Count every line of the material that holds the string "computer". Respond with the total only.
★ ★ ★ ★ ★ ★ ★
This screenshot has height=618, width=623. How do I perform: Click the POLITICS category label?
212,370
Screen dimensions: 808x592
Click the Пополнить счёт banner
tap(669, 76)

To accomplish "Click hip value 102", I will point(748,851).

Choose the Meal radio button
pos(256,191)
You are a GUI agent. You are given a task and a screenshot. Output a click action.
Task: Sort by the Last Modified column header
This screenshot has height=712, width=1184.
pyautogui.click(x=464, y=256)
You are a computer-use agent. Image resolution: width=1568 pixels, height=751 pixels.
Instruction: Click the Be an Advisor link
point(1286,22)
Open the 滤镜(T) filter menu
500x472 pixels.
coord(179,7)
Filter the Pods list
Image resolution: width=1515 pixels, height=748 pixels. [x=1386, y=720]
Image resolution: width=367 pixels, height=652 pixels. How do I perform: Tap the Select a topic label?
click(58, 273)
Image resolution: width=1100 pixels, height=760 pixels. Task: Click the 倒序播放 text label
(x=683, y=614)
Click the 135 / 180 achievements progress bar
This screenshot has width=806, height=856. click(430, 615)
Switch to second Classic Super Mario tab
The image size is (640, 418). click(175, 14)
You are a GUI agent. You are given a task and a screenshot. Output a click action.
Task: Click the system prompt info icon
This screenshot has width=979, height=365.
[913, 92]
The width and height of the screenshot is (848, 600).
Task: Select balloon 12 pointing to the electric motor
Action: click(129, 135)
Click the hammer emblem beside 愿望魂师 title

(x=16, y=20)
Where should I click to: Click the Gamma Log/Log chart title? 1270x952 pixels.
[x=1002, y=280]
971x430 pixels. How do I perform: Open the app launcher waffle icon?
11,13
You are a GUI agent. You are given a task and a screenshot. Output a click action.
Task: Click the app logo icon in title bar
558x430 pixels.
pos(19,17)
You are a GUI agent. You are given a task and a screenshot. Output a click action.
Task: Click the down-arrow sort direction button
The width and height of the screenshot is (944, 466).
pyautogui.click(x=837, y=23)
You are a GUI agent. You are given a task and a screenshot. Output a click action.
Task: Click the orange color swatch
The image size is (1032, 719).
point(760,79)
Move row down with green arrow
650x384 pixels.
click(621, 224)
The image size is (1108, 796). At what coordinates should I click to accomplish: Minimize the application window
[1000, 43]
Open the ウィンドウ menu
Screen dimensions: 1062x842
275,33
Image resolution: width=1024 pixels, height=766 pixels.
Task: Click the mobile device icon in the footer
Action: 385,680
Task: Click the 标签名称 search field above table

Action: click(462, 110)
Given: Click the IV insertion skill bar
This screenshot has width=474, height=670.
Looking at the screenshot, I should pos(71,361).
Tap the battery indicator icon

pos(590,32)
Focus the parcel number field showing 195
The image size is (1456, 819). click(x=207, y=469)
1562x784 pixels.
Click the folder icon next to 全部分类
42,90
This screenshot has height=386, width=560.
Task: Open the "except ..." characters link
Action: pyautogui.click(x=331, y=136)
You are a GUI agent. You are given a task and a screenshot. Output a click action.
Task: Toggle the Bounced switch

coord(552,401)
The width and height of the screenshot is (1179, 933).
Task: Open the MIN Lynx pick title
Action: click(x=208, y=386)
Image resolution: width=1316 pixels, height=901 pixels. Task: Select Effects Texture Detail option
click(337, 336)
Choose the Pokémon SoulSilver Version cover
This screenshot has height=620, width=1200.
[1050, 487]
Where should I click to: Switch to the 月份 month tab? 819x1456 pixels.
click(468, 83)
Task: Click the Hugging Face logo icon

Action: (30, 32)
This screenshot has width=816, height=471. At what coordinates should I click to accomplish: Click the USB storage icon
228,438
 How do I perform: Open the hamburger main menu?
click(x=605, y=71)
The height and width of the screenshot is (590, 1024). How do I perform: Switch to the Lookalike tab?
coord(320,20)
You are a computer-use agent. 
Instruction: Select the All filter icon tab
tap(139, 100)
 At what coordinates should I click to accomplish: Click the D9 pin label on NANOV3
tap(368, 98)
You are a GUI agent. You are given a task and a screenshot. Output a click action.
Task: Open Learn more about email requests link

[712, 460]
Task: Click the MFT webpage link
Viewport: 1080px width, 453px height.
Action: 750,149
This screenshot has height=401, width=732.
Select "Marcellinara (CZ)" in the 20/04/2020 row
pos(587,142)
★ ★ ★ ★ ★ ★ ★
- **Completed task**
2